==== Provided information ====

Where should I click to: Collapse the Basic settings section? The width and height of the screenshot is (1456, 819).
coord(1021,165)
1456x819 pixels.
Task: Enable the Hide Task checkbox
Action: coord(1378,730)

====

## Assigned task
Each of the entries above needs to be given again exactly.

## Written reply
Where should I click to: Collapse the Basic settings section? The width and height of the screenshot is (1456, 819).
coord(1021,165)
1456x819 pixels.
Task: Enable the Hide Task checkbox
Action: coord(1378,730)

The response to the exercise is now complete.